Required task: Print the following data line for line, without changing a single character.

Records for the exercise:
^^^^
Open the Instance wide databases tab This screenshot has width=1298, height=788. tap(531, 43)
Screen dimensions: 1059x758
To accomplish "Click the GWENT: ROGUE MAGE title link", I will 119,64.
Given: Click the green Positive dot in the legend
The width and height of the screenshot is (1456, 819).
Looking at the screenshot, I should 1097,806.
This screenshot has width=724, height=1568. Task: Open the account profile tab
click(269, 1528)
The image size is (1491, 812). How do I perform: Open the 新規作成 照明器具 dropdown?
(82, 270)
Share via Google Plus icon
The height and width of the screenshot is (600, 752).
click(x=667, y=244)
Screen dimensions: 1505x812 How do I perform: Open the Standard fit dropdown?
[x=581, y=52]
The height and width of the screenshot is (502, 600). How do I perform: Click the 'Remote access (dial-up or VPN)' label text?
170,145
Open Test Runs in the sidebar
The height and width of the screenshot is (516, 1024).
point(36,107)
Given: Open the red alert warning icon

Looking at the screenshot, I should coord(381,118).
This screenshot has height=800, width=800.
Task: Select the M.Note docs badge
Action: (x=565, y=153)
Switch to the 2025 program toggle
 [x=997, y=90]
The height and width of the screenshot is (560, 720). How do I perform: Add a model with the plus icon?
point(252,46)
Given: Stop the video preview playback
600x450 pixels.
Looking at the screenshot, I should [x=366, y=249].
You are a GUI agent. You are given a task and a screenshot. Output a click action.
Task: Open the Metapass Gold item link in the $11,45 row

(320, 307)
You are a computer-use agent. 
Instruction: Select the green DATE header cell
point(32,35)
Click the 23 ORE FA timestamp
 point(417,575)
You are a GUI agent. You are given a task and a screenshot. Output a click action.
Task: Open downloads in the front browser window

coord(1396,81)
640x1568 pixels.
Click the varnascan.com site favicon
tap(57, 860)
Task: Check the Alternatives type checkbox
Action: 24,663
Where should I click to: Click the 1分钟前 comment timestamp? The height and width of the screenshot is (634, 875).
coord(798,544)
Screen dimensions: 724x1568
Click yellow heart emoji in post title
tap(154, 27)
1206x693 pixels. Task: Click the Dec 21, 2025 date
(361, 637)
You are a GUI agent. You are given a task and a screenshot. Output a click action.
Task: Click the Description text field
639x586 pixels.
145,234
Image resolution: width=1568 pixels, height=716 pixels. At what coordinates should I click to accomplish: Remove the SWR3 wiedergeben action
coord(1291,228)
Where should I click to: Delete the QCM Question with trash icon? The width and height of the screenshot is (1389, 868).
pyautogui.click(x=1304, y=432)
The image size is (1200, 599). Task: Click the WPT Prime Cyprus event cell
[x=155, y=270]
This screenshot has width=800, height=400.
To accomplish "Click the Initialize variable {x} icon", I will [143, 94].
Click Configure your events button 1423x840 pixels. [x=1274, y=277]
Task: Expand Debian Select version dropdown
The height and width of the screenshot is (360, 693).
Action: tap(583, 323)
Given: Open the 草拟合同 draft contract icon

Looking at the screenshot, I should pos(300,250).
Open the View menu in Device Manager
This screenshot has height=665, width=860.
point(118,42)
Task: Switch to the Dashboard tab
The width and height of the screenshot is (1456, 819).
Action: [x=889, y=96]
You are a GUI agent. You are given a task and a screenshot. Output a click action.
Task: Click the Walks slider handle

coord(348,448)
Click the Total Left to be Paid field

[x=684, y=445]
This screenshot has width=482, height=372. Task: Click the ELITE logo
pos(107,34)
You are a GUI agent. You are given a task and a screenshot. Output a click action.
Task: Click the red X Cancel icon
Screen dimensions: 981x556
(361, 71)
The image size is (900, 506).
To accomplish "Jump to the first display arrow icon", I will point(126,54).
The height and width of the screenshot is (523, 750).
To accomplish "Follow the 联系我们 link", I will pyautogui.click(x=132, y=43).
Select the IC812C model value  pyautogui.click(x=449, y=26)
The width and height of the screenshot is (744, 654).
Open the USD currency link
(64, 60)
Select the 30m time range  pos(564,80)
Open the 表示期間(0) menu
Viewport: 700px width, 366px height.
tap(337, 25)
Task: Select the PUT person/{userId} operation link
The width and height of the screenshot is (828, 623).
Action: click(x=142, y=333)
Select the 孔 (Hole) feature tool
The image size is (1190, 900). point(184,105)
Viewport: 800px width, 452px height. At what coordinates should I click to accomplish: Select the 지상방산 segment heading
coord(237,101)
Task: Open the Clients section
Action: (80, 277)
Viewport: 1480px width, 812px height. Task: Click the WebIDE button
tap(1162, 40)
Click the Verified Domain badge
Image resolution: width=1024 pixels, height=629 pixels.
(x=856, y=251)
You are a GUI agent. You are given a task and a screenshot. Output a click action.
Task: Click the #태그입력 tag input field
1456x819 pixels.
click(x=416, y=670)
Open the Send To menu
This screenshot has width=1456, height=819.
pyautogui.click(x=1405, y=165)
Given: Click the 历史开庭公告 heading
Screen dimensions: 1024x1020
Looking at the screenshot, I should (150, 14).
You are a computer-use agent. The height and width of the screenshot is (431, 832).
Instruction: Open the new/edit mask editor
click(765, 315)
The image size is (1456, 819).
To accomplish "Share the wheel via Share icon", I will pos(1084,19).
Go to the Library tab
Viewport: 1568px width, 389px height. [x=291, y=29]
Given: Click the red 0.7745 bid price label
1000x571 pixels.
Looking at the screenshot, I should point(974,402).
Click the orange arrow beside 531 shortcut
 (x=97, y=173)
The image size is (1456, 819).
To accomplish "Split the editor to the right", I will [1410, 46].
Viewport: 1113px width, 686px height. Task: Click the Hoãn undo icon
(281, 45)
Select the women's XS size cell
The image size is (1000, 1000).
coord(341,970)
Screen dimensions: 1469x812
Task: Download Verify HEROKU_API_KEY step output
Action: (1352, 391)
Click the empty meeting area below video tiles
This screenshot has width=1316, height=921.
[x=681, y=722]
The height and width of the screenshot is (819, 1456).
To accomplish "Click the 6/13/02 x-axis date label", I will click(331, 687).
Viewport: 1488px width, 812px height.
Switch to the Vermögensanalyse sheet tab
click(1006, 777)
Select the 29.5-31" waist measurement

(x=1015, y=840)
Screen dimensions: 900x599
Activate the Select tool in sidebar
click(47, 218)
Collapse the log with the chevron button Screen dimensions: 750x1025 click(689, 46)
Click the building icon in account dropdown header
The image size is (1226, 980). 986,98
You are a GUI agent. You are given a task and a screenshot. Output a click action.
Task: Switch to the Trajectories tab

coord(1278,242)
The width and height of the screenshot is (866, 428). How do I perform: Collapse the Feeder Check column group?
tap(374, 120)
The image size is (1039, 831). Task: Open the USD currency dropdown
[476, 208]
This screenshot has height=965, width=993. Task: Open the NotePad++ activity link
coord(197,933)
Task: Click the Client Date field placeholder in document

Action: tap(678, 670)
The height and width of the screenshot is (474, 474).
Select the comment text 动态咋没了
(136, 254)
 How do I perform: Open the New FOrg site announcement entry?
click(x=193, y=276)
^^^^
Solution for this task:
Open the Instance wide databases tab This screenshot has width=1298, height=788. tap(531, 43)
Screen dimensions: 1059x758
To accomplish "Click the GWENT: ROGUE MAGE title link", I will 119,64.
Given: Click the green Positive dot in the legend
The width and height of the screenshot is (1456, 819).
Looking at the screenshot, I should 1097,806.
This screenshot has width=724, height=1568. Task: Open the account profile tab
click(269, 1528)
The image size is (1491, 812). How do I perform: Open the 新規作成 照明器具 dropdown?
(82, 270)
Share via Google Plus icon
The height and width of the screenshot is (600, 752).
click(x=667, y=244)
Screen dimensions: 1505x812 How do I perform: Open the Standard fit dropdown?
[x=581, y=52]
The height and width of the screenshot is (502, 600). How do I perform: Click the 'Remote access (dial-up or VPN)' label text?
170,145
Open Test Runs in the sidebar
The height and width of the screenshot is (516, 1024).
point(36,107)
Given: Open the red alert warning icon

Looking at the screenshot, I should coord(381,118).
This screenshot has height=800, width=800.
Task: Select the M.Note docs badge
Action: (x=565, y=153)
Switch to the 2025 program toggle
 [x=997, y=90]
The height and width of the screenshot is (560, 720). How do I perform: Add a model with the plus icon?
point(252,46)
Given: Stop the video preview playback
600x450 pixels.
Looking at the screenshot, I should [x=366, y=249].
You are a GUI agent. You are given a task and a screenshot. Output a click action.
Task: Open the Metapass Gold item link in the $11,45 row

(320, 307)
You are a computer-use agent. 
Instruction: Select the green DATE header cell
point(32,35)
Click the 23 ORE FA timestamp
 point(417,575)
You are a GUI agent. You are given a task and a screenshot. Output a click action.
Task: Open downloads in the front browser window

coord(1396,81)
640x1568 pixels.
Click the varnascan.com site favicon
tap(57, 860)
Task: Check the Alternatives type checkbox
Action: 24,663
Where should I click to: Click the 1分钟前 comment timestamp? The height and width of the screenshot is (634, 875).
coord(798,544)
Screen dimensions: 724x1568
Click yellow heart emoji in post title
tap(154, 27)
1206x693 pixels. Task: Click the Dec 21, 2025 date
(361, 637)
You are a GUI agent. You are given a task and a screenshot. Output a click action.
Task: Click the Description text field
639x586 pixels.
145,234
Image resolution: width=1568 pixels, height=716 pixels. At what coordinates should I click to accomplish: Remove the SWR3 wiedergeben action
coord(1291,228)
Where should I click to: Delete the QCM Question with trash icon? The width and height of the screenshot is (1389, 868).
pyautogui.click(x=1304, y=432)
The image size is (1200, 599). Task: Click the WPT Prime Cyprus event cell
[x=155, y=270]
This screenshot has width=800, height=400.
To accomplish "Click the Initialize variable {x} icon", I will [143, 94].
Click Configure your events button 1423x840 pixels. [x=1274, y=277]
Task: Expand Debian Select version dropdown
The height and width of the screenshot is (360, 693).
Action: tap(583, 323)
Given: Open the 草拟合同 draft contract icon

Looking at the screenshot, I should pos(300,250).
Open the View menu in Device Manager
This screenshot has height=665, width=860.
point(118,42)
Task: Switch to the Dashboard tab
The width and height of the screenshot is (1456, 819).
Action: [x=889, y=96]
You are a GUI agent. You are given a task and a screenshot. Output a click action.
Task: Click the Walks slider handle

coord(348,448)
Click the Total Left to be Paid field

[x=684, y=445]
This screenshot has width=482, height=372. Task: Click the ELITE logo
pos(107,34)
You are a GUI agent. You are given a task and a screenshot. Output a click action.
Task: Click the red X Cancel icon
Screen dimensions: 981x556
(361, 71)
The image size is (900, 506).
To accomplish "Jump to the first display arrow icon", I will point(126,54).
The height and width of the screenshot is (523, 750).
To accomplish "Follow the 联系我们 link", I will pyautogui.click(x=132, y=43).
Select the IC812C model value  pyautogui.click(x=449, y=26)
The width and height of the screenshot is (744, 654).
Open the USD currency link
(64, 60)
Select the 30m time range  pos(564,80)
Open the 表示期間(0) menu
Viewport: 700px width, 366px height.
tap(337, 25)
Task: Select the PUT person/{userId} operation link
The width and height of the screenshot is (828, 623).
Action: click(x=142, y=333)
Select the 孔 (Hole) feature tool
The image size is (1190, 900). point(184,105)
Viewport: 800px width, 452px height. At what coordinates should I click to accomplish: Select the 지상방산 segment heading
coord(237,101)
Task: Open the Clients section
Action: (80, 277)
Viewport: 1480px width, 812px height. Task: Click the WebIDE button
tap(1162, 40)
Click the Verified Domain badge
Image resolution: width=1024 pixels, height=629 pixels.
(x=856, y=251)
You are a GUI agent. You are given a task and a screenshot. Output a click action.
Task: Click the #태그입력 tag input field
1456x819 pixels.
click(x=416, y=670)
Open the Send To menu
This screenshot has width=1456, height=819.
pyautogui.click(x=1405, y=165)
Given: Click the 历史开庭公告 heading
Screen dimensions: 1024x1020
Looking at the screenshot, I should (150, 14).
You are a computer-use agent. The height and width of the screenshot is (431, 832).
Instruction: Open the new/edit mask editor
click(765, 315)
The image size is (1456, 819).
To accomplish "Share the wheel via Share icon", I will pos(1084,19).
Go to the Library tab
Viewport: 1568px width, 389px height. [x=291, y=29]
Given: Click the red 0.7745 bid price label
1000x571 pixels.
Looking at the screenshot, I should point(974,402).
Click the orange arrow beside 531 shortcut
 (x=97, y=173)
The image size is (1456, 819).
To accomplish "Split the editor to the right", I will [1410, 46].
Viewport: 1113px width, 686px height. Task: Click the Hoãn undo icon
(281, 45)
Select the women's XS size cell
The image size is (1000, 1000).
coord(341,970)
Screen dimensions: 1469x812
Task: Download Verify HEROKU_API_KEY step output
Action: (1352, 391)
Click the empty meeting area below video tiles
This screenshot has width=1316, height=921.
[x=681, y=722]
The height and width of the screenshot is (819, 1456).
To accomplish "Click the 6/13/02 x-axis date label", I will click(331, 687).
Viewport: 1488px width, 812px height.
Switch to the Vermögensanalyse sheet tab
click(1006, 777)
Select the 29.5-31" waist measurement

(x=1015, y=840)
Screen dimensions: 900x599
Activate the Select tool in sidebar
click(47, 218)
Collapse the log with the chevron button Screen dimensions: 750x1025 click(689, 46)
Click the building icon in account dropdown header
The image size is (1226, 980). 986,98
You are a GUI agent. You are given a task and a screenshot. Output a click action.
Task: Switch to the Trajectories tab

coord(1278,242)
The width and height of the screenshot is (866, 428). How do I perform: Collapse the Feeder Check column group?
tap(374, 120)
The image size is (1039, 831). Task: Open the USD currency dropdown
[476, 208]
This screenshot has height=965, width=993. Task: Open the NotePad++ activity link
coord(197,933)
Task: Click the Client Date field placeholder in document

Action: tap(678, 670)
The height and width of the screenshot is (474, 474).
Select the comment text 动态咋没了
(136, 254)
 How do I perform: Open the New FOrg site announcement entry?
click(x=193, y=276)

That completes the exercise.